*** Opening ENTRIES SUPPLIED ***

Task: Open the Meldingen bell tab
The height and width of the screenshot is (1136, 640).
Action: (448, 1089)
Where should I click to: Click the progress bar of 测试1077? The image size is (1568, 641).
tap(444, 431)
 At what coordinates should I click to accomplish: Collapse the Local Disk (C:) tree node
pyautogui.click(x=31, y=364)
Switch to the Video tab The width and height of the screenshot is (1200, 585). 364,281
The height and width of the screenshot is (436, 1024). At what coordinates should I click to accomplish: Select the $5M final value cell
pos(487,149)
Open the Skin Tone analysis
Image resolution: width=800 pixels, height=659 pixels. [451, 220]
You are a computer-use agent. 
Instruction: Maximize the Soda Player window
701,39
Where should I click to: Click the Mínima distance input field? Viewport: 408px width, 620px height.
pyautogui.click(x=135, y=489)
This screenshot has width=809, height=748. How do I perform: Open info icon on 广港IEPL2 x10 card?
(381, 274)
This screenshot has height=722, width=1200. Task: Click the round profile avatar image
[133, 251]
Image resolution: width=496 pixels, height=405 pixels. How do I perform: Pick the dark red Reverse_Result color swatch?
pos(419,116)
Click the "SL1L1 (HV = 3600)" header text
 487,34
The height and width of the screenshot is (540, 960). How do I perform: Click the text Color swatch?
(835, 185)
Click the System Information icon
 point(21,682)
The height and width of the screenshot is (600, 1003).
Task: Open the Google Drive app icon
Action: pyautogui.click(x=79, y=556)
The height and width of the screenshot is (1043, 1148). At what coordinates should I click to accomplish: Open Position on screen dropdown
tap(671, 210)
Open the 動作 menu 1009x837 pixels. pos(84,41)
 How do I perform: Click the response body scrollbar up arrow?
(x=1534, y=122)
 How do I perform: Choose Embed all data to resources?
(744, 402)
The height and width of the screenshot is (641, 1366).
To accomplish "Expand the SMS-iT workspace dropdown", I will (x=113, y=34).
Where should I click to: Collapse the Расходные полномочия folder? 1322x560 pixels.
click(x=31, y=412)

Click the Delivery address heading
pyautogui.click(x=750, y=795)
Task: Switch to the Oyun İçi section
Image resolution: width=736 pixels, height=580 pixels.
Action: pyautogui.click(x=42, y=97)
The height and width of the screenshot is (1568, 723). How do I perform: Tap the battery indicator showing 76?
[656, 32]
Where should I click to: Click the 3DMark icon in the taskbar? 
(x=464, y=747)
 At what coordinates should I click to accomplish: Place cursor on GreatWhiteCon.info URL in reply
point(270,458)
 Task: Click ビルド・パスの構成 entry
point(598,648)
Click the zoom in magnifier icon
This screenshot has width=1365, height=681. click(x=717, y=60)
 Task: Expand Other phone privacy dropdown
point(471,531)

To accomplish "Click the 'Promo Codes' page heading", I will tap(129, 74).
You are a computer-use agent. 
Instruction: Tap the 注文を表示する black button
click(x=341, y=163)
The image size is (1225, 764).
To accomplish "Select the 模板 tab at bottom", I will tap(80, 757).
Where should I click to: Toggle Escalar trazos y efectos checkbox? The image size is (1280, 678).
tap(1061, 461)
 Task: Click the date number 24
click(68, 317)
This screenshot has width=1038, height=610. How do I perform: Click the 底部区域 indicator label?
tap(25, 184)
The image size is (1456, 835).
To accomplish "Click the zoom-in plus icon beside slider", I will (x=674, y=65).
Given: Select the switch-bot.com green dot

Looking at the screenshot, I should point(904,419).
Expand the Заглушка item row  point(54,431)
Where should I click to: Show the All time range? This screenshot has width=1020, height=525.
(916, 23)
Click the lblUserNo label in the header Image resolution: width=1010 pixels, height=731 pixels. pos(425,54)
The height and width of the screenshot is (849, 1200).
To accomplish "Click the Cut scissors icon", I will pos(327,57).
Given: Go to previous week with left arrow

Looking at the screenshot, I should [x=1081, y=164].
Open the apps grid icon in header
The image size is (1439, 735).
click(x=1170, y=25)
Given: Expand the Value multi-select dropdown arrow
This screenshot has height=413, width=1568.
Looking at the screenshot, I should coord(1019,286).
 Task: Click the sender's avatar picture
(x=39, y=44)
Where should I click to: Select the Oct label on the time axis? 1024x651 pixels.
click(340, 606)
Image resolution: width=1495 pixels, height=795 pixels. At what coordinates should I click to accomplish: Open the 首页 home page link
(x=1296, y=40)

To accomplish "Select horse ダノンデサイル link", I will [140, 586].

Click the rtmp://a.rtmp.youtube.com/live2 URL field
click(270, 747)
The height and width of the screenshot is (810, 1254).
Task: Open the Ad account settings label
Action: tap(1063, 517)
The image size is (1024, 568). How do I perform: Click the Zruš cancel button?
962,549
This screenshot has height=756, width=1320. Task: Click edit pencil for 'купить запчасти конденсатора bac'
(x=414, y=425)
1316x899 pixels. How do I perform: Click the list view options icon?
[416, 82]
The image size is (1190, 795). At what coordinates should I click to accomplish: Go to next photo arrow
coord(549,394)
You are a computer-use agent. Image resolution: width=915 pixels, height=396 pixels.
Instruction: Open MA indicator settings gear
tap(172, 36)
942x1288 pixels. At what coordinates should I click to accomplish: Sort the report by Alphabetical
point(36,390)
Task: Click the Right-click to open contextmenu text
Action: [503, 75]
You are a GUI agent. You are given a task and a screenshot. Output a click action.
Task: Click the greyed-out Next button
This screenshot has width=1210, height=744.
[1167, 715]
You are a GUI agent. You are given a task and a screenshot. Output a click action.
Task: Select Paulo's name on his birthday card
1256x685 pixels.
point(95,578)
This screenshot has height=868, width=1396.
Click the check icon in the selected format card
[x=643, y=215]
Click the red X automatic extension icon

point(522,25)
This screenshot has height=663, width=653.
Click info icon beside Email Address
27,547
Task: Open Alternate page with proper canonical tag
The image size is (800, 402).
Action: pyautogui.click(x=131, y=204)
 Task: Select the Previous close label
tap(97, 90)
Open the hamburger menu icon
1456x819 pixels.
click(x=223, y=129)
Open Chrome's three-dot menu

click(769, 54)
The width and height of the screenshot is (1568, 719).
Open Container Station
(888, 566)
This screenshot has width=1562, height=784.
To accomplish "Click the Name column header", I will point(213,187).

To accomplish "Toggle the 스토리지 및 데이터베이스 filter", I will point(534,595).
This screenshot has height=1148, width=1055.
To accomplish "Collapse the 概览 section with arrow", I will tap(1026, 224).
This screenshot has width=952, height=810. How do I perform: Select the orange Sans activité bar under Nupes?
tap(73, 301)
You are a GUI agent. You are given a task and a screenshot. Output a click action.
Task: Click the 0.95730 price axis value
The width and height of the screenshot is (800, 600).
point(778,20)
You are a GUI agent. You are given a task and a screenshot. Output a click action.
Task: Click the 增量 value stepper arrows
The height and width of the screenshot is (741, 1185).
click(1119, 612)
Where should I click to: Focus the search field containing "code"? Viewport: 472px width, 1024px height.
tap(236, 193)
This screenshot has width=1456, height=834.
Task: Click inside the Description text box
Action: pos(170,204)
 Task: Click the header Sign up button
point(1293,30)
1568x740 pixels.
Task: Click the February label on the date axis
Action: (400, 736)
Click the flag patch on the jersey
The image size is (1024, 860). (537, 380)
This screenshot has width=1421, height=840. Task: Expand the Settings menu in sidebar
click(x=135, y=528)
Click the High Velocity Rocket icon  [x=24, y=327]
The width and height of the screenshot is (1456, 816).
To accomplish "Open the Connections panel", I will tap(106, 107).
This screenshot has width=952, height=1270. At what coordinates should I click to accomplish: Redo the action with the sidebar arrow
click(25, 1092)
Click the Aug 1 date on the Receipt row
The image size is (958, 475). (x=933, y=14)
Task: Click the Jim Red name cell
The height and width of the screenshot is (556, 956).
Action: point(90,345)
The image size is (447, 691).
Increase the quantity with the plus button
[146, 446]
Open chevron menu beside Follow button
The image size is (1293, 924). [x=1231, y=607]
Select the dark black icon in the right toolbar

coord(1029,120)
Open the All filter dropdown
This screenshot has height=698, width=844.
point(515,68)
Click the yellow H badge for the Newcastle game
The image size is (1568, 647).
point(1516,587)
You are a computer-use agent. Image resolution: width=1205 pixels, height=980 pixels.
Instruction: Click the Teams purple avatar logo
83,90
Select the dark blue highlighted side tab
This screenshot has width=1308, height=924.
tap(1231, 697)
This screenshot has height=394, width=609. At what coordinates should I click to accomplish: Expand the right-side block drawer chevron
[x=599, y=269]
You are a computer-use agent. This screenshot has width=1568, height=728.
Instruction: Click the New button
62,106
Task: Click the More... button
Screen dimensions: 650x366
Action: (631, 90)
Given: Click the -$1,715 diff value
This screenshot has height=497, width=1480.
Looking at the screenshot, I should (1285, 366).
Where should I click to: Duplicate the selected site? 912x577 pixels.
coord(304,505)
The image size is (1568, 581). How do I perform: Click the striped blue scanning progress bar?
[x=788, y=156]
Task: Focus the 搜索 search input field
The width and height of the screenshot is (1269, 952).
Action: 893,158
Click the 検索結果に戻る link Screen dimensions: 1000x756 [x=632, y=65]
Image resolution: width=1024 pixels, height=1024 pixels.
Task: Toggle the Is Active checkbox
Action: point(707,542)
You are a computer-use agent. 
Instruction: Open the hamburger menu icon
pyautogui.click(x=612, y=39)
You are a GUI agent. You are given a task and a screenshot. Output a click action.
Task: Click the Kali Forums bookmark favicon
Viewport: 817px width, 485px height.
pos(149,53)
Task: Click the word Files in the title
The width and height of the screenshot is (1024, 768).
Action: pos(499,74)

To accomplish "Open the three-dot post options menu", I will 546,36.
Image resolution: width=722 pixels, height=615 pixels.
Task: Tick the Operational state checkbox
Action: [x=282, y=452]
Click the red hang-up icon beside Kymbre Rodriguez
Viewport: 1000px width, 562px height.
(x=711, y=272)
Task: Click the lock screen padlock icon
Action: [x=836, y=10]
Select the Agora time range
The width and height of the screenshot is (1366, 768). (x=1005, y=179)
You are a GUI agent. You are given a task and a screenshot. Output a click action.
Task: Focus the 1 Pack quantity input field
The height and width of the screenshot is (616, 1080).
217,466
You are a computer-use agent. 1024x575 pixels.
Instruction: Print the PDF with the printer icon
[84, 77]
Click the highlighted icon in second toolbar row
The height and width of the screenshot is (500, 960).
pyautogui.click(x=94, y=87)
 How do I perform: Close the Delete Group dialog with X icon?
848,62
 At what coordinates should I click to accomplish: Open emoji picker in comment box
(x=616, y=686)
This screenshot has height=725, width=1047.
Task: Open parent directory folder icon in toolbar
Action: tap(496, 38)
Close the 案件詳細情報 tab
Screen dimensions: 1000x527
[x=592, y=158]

*** Closing ENTRIES SUPPLIED ***

• _YOUR ASSIGNMENT_
Find the line with "At what coordinates should I click to accomplish: Open emoji". Transcribe it and every line after it exactly, through the end of the records above, and nothing else.

• _OUTPUT BELOW_
 At what coordinates should I click to accomplish: Open emoji picker in comment box
(x=616, y=686)
This screenshot has height=725, width=1047.
Task: Open parent directory folder icon in toolbar
Action: tap(496, 38)
Close the 案件詳細情報 tab
Screen dimensions: 1000x527
[x=592, y=158]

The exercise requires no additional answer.